Animal Services and Adoption Center to Resume All Adoptions June 14

Shelter reopening June 14

Press Release



For immediate release:
June 12, 2024

For more information, contact:
Linda Lowe, Director of Communications
Department of the Environment; (301) 836-2115 (cell)

Prince George’s County Animal Services and Adoption Center to Resume All Adoptions June 14
Owner-surrender appointments remain temporarily suspended

Largo, MD – The Prince George’s County Animals Services Facility and Adoption Center (ASFAC) will reopen and resume dog adoptions and applications on Friday, June 14, after a temporary closure due to a respiratory disease. Owner surrender appointments will remain suspended until further notice. This measure is necessary to mitigate the risk of introducing new animals into our environment while ASFAC manages the aftermath of the recent outbreak. 

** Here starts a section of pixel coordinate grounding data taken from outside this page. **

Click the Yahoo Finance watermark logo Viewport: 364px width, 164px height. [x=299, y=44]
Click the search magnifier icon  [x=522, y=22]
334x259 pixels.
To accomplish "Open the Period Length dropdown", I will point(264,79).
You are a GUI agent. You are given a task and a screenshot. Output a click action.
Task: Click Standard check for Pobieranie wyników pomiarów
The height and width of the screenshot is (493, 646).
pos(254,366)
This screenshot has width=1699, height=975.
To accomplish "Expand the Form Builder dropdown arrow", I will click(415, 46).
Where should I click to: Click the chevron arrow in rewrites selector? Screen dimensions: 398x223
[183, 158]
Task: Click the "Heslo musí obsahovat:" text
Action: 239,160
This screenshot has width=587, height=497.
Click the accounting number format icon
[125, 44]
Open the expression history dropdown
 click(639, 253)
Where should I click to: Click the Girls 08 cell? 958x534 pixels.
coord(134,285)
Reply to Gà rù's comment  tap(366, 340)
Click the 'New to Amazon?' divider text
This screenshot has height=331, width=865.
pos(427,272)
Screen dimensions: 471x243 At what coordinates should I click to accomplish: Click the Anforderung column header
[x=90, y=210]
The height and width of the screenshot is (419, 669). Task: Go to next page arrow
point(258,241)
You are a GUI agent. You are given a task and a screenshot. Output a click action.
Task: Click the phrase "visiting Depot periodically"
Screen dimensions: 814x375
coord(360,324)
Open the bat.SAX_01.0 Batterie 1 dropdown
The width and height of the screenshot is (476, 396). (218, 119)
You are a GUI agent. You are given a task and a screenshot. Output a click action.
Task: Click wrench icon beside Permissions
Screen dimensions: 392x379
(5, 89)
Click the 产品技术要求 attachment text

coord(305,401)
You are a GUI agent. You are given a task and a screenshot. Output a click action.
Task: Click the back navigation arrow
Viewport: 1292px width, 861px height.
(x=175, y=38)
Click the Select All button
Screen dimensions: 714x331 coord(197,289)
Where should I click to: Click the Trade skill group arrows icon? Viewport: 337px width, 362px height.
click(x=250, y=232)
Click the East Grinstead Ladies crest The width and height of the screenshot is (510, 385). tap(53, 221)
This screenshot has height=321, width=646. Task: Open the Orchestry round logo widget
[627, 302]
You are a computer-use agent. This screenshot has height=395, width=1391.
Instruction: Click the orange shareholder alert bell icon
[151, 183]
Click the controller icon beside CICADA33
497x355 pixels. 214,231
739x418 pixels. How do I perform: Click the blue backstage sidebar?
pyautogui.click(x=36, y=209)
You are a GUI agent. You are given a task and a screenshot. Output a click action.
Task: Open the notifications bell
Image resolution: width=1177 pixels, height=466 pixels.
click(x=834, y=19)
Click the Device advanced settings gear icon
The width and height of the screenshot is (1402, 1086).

Test results confirmed that a small percentage of dogs were affected by Streptococcus Zooepidemicus, also known as Strep Zoo (pronounced “Zo”). The quick actions of the staff prevented the spread of the disease, which was limited to only one of the seven dog rooms. That room remains locked down, and all affected dogs have been treated with a slow-release long-acting medication. The ASFAC can safely resume adoptions and find loving homes for our furry friends in other rooms through comprehensive health screenings, quarantine protocols, and enhanced cleaning procedures.

“The training and lessons learned from previous canine outbreaks helped provide a positive outcome in this instance,” says David Fisher, Associate Director of the Animal Services Division. "Our team has worked tirelessly to address the health concerns within our facility and implement preventative measures to safeguard the well-being of our animals and the community. We look forward to having our community back in our facility and appreciate the public support."

Getting the animals out of the facility and into homes is critical to getting them in the best position to succeed in the long term. Releasing treated animals after the appropriate period does not pose a health threat to the community.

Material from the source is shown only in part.